Littérature haitienne - Magloire-Saint-Aude
Le récit de la vie de Magloire-Saint-Aude ressemble à ce portrait contrasté qu'il fait de lui-même dans Dimanche. Comme si dans sa vie même, il avait voulu déjouer les tentatives de ceux qui essaieraient de mettre à jour son énigme, de donner à son oeuvre comme à sa personne une quiète permanence, une forme, un nom et un message, une promesse rassurante de signification.
Mais que sait-on au juste de Magloire-Saint-Aude ? Des événements, quelques faits parfois contradictoires. Il naît à Port-au-Prince le 2 avril 1912, il porte alors le nom de Clément Magloire fils. Héritier d'une famille notable (son père est le célèbre fondateur du journal Le Matin), il étudie dans plusieurs écoles fréquentées par l'élite (Le Petit Séminaire Collège Saint-Martial, L'Institution Saint-Louis de Gonzague et L'Institut Tippenhauer). Il publie ensuite très jeune, ses premiers poèmes dans les revues La Relève et Le Matin. Il participe au mouvement indigéniste des « Griots » aux côtés du poète Carl Brouard et du jeune François Duvalier qui allait devenir celui qu'on sait. Clément Magloire fils est alors secrétaire général de la revue du mouvement intitulée Les Griots et cette revue sera le premier espace où sa révolte trouvera à s'exprimer. Mais il se distancie assez rapidement des Griots pour suivre « d'instinct » une nouvelle voie et une nouvelle pratique d'écriture que Philippe Thoby-Marcelin préfaçant son premier recueil qualifiera de surréaliste. Adoptant cette appellation, il la fera sienne en revisitant et adaptant à sa propre recherche poétique le surréalisme de Breton.
1941 est une année décisive : il publie coup sur coup Dialogue de mes lampes et Tabou et devient Magloire-Saint-Aude en rejetant le prénom de son père et en ajoutant à « Magloire » le nom de sa mère. Il se crée ainsi son propre nom et sa propre écriture. Parallèlement à son oeuvre poétique, il se consacre au journalisme : il écrira quasiment jusqu'à sa mort un nombre impressionnant d'articles et de chroniques dans plusieurs journaux et quotidiens. Il vit alors en « paria » dans un quartier pauvre de Port-au-Prince (à Martissant), fréquente les bouges, les bars, les bordels, jouant jusqu'au bout ce personnage qu'il s'était créé. Cependant, ce monde de la rue et de la nuit l'inspire pour ses chroniques et, indirectement, pour sa poésie. Il rencontre et impressionne favorablement Breton lors du passage de celui-ci en Haïti, mais ne participe nullement à la révolte qui suivra ce séjour. Sa recherche poétique par contre s'intensifie : il assume et revendique pleinement son hermétisme et sa révolte.

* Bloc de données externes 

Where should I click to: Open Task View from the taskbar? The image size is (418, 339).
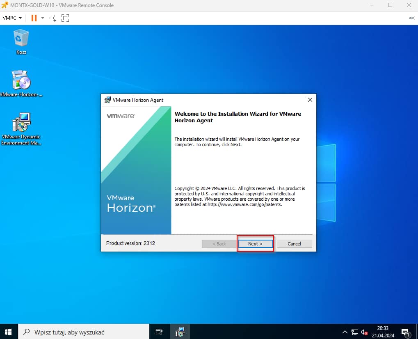pyautogui.click(x=159, y=332)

Il publiera quelques textes en prose, versions retravaillées de ses chroniques et articles dans les journaux, oeuvres courtes, incisives qu'il nommera, avec désinvolture, ses travaux « d'écrivain professionnel ». La qualité de ces textes est en effet inégale, mais certains, brillants au ton direct, ironique et percutant témoignent d’une autre facette très peu connue de son écriture. Son dernier recueil de poèmes, Déchu (1956), met délibérément fin à son aventure poétique. Tous les textes ultérieurs seront en effet des inédits ou des publications posthumes. À partir de 1967, celui qui est maintenant le président Duvalier père lui accordera, dans un geste assez ambigu, une allocation mensuelle dont il bénéficiera jusqu'à sa mort. Son profond pessimisme le tiendra cependant toujours éloigné du pouvoir et du politique, de droite, comme de gauche. Il ira à la même époque à l'hôpital et en prison. Il sera caustique dans ses articles envers les élites, silencieux sur ses intentions, un révolté du désengagement, souvent ivre et seul. Il ne sera l'homme d'aucun parti, d'aucun mouvement, d'aucune cause, d'aucune école.
Il meurt finalement, après plusieurs séjours à l'hôpital, le 27 mai 1971 tout aussi seul et il a, paradoxalement, des funérailles officielles au cours desquelles des discours seront prononcés. Jusque là, il aura de moins en moins publié, ne se sera jamais véritablement expliqué sur rien et n'aura jamais écrit – si l'on excepte quelques articles souvent sibyllins – de manifeste ou d'Art Poétique.
Magloire-Saint-Aude livrera par contre une poésie elliptique, dense, ciselée et traversée par le silence et l'opacité qu'il élève au niveau d'une véritable exigence éthique et esthétique. Ces quelques pages presque blanches constituent, avec la certitude immédiate que seule la beauté peut imposer d'elle-même, l'une des œuvres les plus grandes et les plus accomplies de la littérature haïtienne et mondiale.